### What you will do
Under this line are the records; write out word for word the part that begins at the line containing "Click the 藍牙" and ends at the line containing "You are a computer-use agent.", and no more.
--------------------------------
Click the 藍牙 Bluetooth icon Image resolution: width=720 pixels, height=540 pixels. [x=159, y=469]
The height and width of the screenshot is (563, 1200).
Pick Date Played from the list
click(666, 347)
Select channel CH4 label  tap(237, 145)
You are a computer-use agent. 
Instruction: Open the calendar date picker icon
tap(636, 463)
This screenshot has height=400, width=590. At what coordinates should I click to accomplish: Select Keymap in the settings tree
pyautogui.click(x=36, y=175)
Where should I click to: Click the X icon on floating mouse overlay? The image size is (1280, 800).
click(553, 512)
--------------------------------
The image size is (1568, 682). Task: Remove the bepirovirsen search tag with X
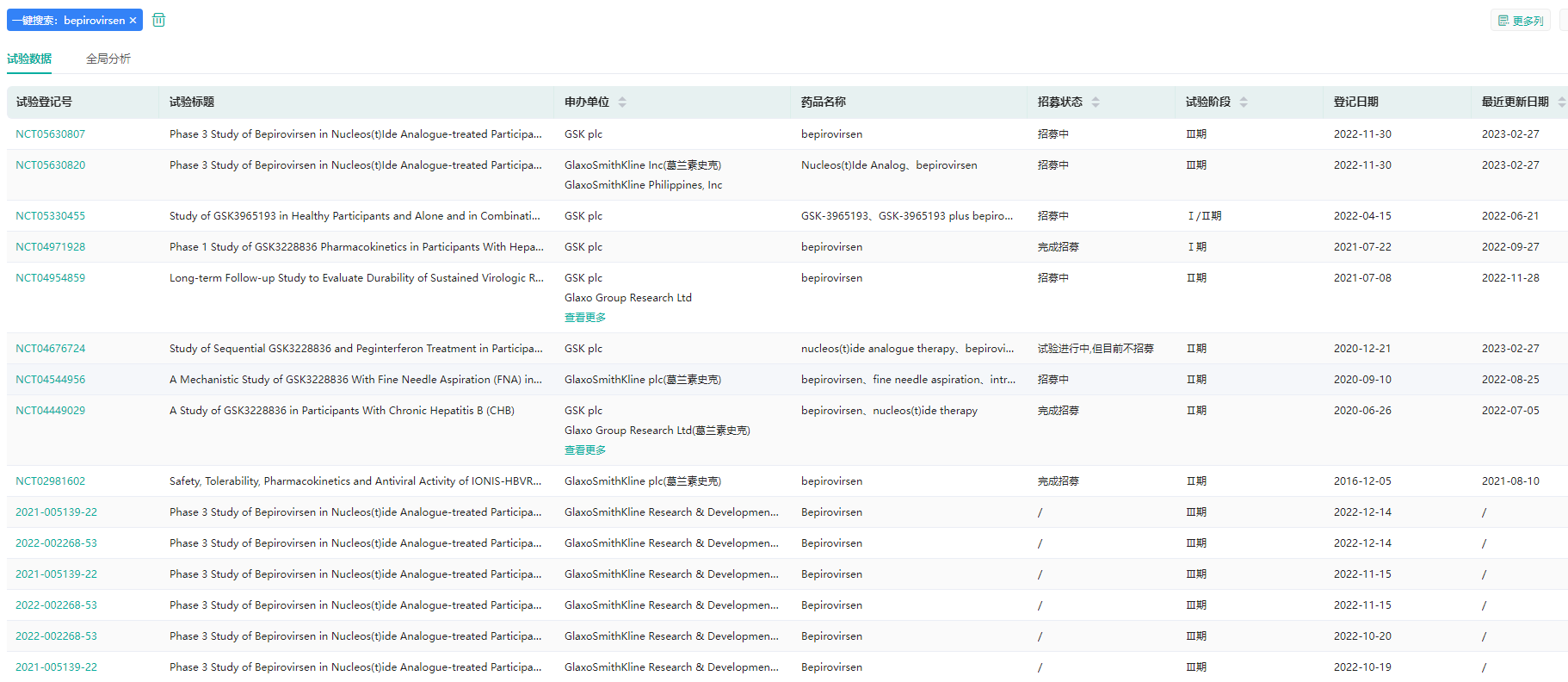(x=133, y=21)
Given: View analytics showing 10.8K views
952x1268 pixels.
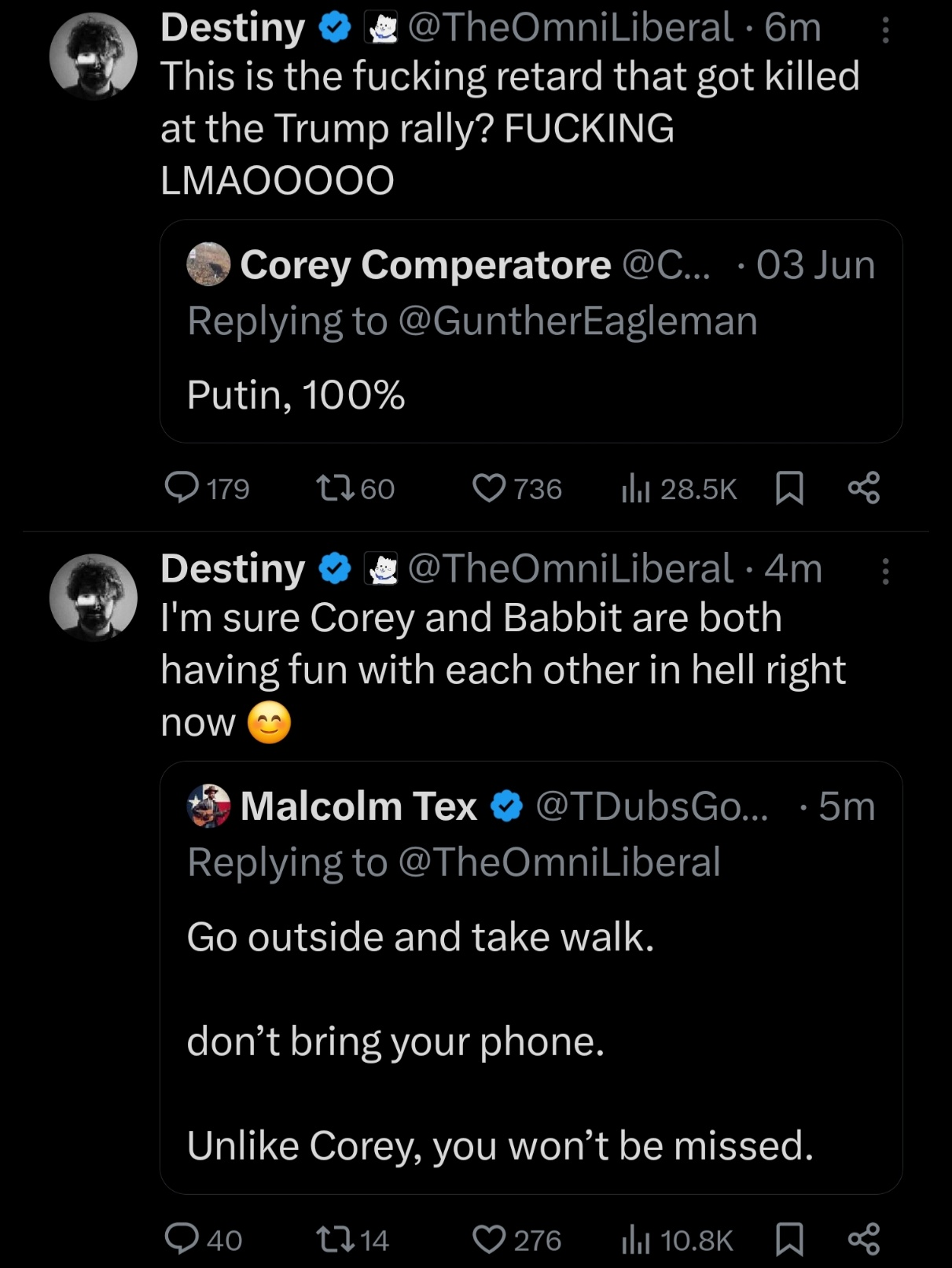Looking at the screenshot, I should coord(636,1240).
--------------------------------
### Exercise output
Click the 藍牙 Bluetooth icon Image resolution: width=720 pixels, height=540 pixels. [x=159, y=469]
The height and width of the screenshot is (563, 1200).
Pick Date Played from the list
click(666, 347)
Select channel CH4 label  tap(237, 145)
You are a computer-use agent. 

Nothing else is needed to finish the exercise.